Max Stahl. Photo www.zap.aeiou.pt

One remarkable moment in history was captured courageously by Max Stahl. 

He kept his camera rolling under threat of being shot by Indonesian soldiers as they methodically went from gravesite to gravesite, executing the wounded and crippled who could not flee a murderous attack in the Santa Cruz cemetery, Dili East Timor 1991. 

On that day, 270 East Timorese youth, mostly, were killed along with a NZ student. 

There were many more unaccounted deaths, as soldiers took away a number of the wounded and injected them with cleaning fluid in the Dili hospital, or finished them off by smashing rocks on their heads as they pleaded for mercy on the ground. 

Throughout it all, Max defied visual commands on camera by the Indonesian officer (with shotgun) waving him to put the camera down. 

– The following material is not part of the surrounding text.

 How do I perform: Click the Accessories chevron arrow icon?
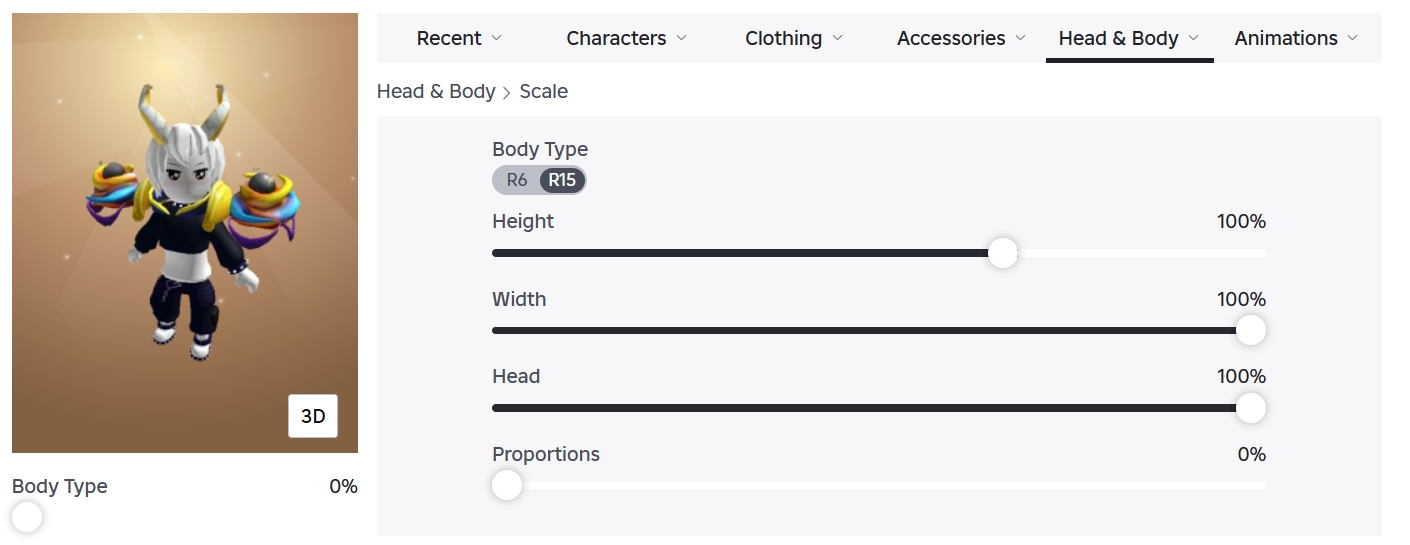click(1021, 38)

Max continued to film as the trapped East Timorese youth ran from one end of the steep walled enclosed cemetery to another fleeing the automatic rifle fire. 

Max was then taken back to military headquarters for interrogation, feigned that he needed to go to the toilet, then buried the second tape he’d just shot half of which showed the Indos stoning to death the wounded. He knew that as he re-entered the interrogation room, the first thing Indo intel would demand of him was to see his camera. He’d already hidden the precious first tape in a plastic bag hastily buried in the dirt next to a grave. 

When all the officers could see when reviewing his tape was ‘snow’, he pretended that his camera mustn’t have worked. And they let him go. 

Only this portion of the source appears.